María Alabanza empezó a estudiar ATS y poco después conocería a Francesc, un obrero de la construcción que acabaría siendo su esposo y el puntal sobre el que empezó a rehacer su maltrecha vida. Cuando María le confesó su «terrible secreto», Francesc le prometió que nunca se lo echaría en cara, pero…
«Nunca se lo dije, es cierto —confesó Francesc después de llevar cuatro años casados—, pero lo tenía en la cabeza muchas veces. Y al poco de casarnos cogí una llave inglesa y me fui al hospital a matarlo [a Moisés Val], Llegué a su despacho, entré y dije: “Soy el hermano de María, usted ha tenido relaciones con ella.” Y él, como un gusano, temblaba muerto de miedo y decía que no era verdad, que no era verdad, y me dio tanto asco, que no pude hacerle nada, y le dejé allí, muerto de miedo, como una rata…»

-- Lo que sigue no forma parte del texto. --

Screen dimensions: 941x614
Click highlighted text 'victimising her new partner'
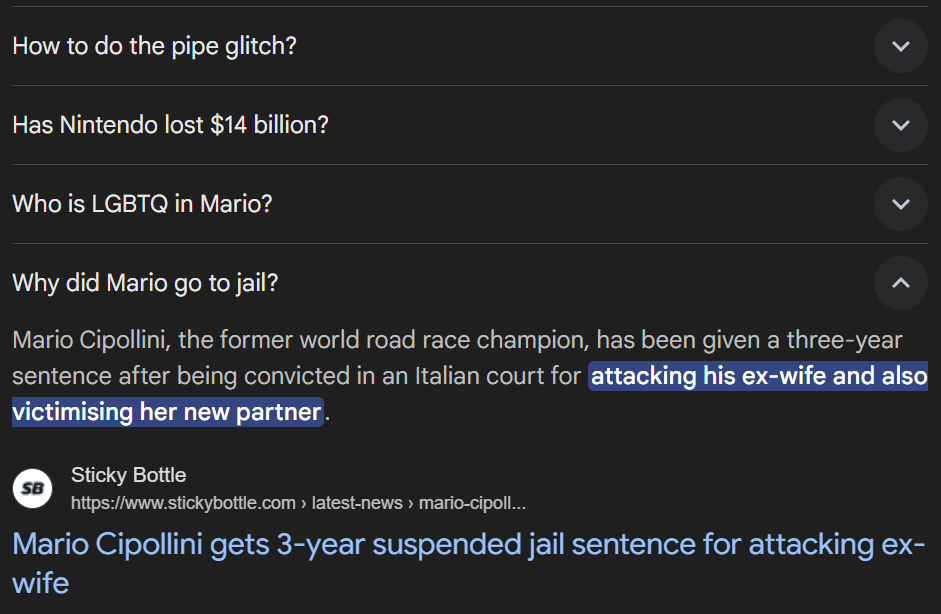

Los recuerdos de esta historia aún resultan muy dolorosos para sus protagonistas, a pesar de los años que han transcurrido desde entonces. Cuando, mientras preparaba este libro, volví a localizar a María Alabanza y le pedí que ampliara algunos datos de su experiencia, la chica palideció visiblemente mientras se apoyaba en el quicio de la puerta de su recién estrenada casa unifamiliar.
«He rehecho mi vida hace ya tiempo —me comentó— y la experiencia con el sacerdote pertenece a un pasado que intento olvidar. Hoy, lo único que me interesa son mis dos hijas, que son maravillosas, y mi trabajo [en pediatría de un ambulatorio de la Seguridad Social], Si no te resulta imprescindible no me hagas recordar todos aquellos terribles días, aún me hacen daño. En el juzgado que llevó lo del aborto seguramente encontrarás todos los datos que te hacen falta para completar tu trabajo».
En el juicio, celebrado en diciembre de 1984, en la Sección Sexta de la Audiencia Provincial de Barcelona, se declararon probados todos los hechos denunciados por María Alabanza, incluidas sus relaciones sexuales con el sacerdote, naturalmente; y fueron condenadas las seis personas que, de una u otra forma, estuvieron implicadas en este episodio de aborto[157].
La propia María Alabanza, como autora en grado de responsable de un delito de aborto (con la circunstancia atenuante de arrepentimiento espontáneo), fue condenada a dos meses de arresto mayor y a seis años y un día de inhabilitación especial para poder trabajar en centros ginecológicos.
El sacerdote Moisés Val Cacho, como autor por inducción del mismo delito de aborto, fue condenado a la pena de seis meses y un día de prisión menor y a la de seis años y un día de inhabilitación especial «para prestar cualquier género de servicios en establecimientos sanitarios o consultorios ginecológicos públicos o privados».
La Justicia, una vez más, había dejado en evidencia el apoyo incondicional —y falto de razón— del que, desde las instituciones eclesiásticas, gozan todos los sacerdotes implicados públicamente en escándalos sexuales. Antes del juicio, el provincial de la Orden de San Juan de Dios declaró que las acusaciones de María eran una calumnia; y Jaime Casanovas, director médico del hospital de la orden en Manresa, afirmó sin ambages que todo era una patraña que la chica se había inventado para sacar provecho.
A María Alabanza le costó muy caro obrar según su conciencia y probar la hipocresía de su amante, Moisés Val Cacho, un sacerdote que no sólo incumplió sus votos de celibato, sino que se comportó como un auténtico cobarde, amparado bajo la fuerza de sus hermanos de hábito.